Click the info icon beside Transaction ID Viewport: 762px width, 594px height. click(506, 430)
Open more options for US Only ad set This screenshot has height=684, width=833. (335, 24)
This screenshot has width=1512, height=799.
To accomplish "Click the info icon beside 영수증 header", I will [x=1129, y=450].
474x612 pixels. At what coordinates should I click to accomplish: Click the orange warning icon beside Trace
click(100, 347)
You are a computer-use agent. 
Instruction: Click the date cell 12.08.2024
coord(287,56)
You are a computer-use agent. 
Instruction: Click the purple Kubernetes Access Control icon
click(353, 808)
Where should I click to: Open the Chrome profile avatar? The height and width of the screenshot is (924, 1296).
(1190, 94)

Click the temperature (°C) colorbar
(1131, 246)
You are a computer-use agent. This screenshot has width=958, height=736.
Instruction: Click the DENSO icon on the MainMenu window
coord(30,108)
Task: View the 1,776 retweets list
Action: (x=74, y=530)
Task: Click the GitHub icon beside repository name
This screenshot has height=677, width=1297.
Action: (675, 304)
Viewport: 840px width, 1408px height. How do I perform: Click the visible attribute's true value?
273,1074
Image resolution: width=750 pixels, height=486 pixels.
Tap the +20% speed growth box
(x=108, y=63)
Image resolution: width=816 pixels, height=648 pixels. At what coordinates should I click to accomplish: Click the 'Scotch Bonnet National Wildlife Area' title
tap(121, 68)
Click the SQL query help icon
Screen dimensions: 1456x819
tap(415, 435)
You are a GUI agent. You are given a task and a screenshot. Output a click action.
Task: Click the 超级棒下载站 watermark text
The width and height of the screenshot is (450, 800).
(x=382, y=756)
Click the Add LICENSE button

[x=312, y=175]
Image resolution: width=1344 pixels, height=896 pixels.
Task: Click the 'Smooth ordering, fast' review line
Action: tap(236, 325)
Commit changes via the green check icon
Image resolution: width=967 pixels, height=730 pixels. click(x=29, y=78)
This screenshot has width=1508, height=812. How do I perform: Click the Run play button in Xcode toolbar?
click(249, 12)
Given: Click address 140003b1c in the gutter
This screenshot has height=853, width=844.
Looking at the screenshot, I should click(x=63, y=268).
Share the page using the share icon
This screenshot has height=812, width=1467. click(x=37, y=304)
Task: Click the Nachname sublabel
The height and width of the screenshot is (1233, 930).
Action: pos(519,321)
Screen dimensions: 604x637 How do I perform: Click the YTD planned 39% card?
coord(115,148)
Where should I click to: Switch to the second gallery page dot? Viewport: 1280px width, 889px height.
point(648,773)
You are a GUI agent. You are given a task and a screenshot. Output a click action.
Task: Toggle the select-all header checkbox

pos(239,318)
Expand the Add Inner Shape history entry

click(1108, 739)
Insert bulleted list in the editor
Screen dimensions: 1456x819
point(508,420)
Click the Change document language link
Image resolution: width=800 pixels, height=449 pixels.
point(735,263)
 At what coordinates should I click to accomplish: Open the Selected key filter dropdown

What is asked
Reproduce all the rows above, replacing every "computer-use agent" with "desktop agent" and leaving everything else as it is.

Result of this exercise
Click the info icon beside Transaction ID Viewport: 762px width, 594px height. click(506, 430)
Open more options for US Only ad set This screenshot has height=684, width=833. (335, 24)
This screenshot has width=1512, height=799.
To accomplish "Click the info icon beside 영수증 header", I will [x=1129, y=450].
474x612 pixels. At what coordinates should I click to accomplish: Click the orange warning icon beside Trace
click(100, 347)
You are a desktop agent. 
Instruction: Click the date cell 12.08.2024
coord(287,56)
You are a desktop agent. 
Instruction: Click the purple Kubernetes Access Control icon
click(353, 808)
Where should I click to: Open the Chrome profile avatar? The height and width of the screenshot is (924, 1296).
(1190, 94)

Click the temperature (°C) colorbar
(1131, 246)
You are a desktop agent. This screenshot has width=958, height=736.
Instruction: Click the DENSO icon on the MainMenu window
coord(30,108)
Task: View the 1,776 retweets list
Action: (x=74, y=530)
Task: Click the GitHub icon beside repository name
This screenshot has height=677, width=1297.
Action: (675, 304)
Viewport: 840px width, 1408px height. How do I perform: Click the visible attribute's true value?
273,1074
Image resolution: width=750 pixels, height=486 pixels.
Tap the +20% speed growth box
(x=108, y=63)
Image resolution: width=816 pixels, height=648 pixels. At what coordinates should I click to accomplish: Click the 'Scotch Bonnet National Wildlife Area' title
tap(121, 68)
Click the SQL query help icon
Screen dimensions: 1456x819
tap(415, 435)
You are a GUI agent. You are given a task and a screenshot. Output a click action.
Task: Click the 超级棒下载站 watermark text
The width and height of the screenshot is (450, 800).
(x=382, y=756)
Click the Add LICENSE button

[x=312, y=175]
Image resolution: width=1344 pixels, height=896 pixels.
Task: Click the 'Smooth ordering, fast' review line
Action: tap(236, 325)
Commit changes via the green check icon
Image resolution: width=967 pixels, height=730 pixels. click(x=29, y=78)
This screenshot has width=1508, height=812. How do I perform: Click the Run play button in Xcode toolbar?
click(249, 12)
Given: Click address 140003b1c in the gutter
This screenshot has height=853, width=844.
Looking at the screenshot, I should click(x=63, y=268).
Share the page using the share icon
This screenshot has height=812, width=1467. click(x=37, y=304)
Task: Click the Nachname sublabel
The height and width of the screenshot is (1233, 930).
Action: pos(519,321)
Screen dimensions: 604x637 How do I perform: Click the YTD planned 39% card?
coord(115,148)
Where should I click to: Switch to the second gallery page dot? Viewport: 1280px width, 889px height.
point(648,773)
You are a GUI agent. You are given a task and a screenshot. Output a click action.
Task: Toggle the select-all header checkbox

pos(239,318)
Expand the Add Inner Shape history entry

click(1108, 739)
Insert bulleted list in the editor
Screen dimensions: 1456x819
point(508,420)
Click the Change document language link
Image resolution: width=800 pixels, height=449 pixels.
point(735,263)
 At what coordinates should I click to accomplish: Open the Selected key filter dropdown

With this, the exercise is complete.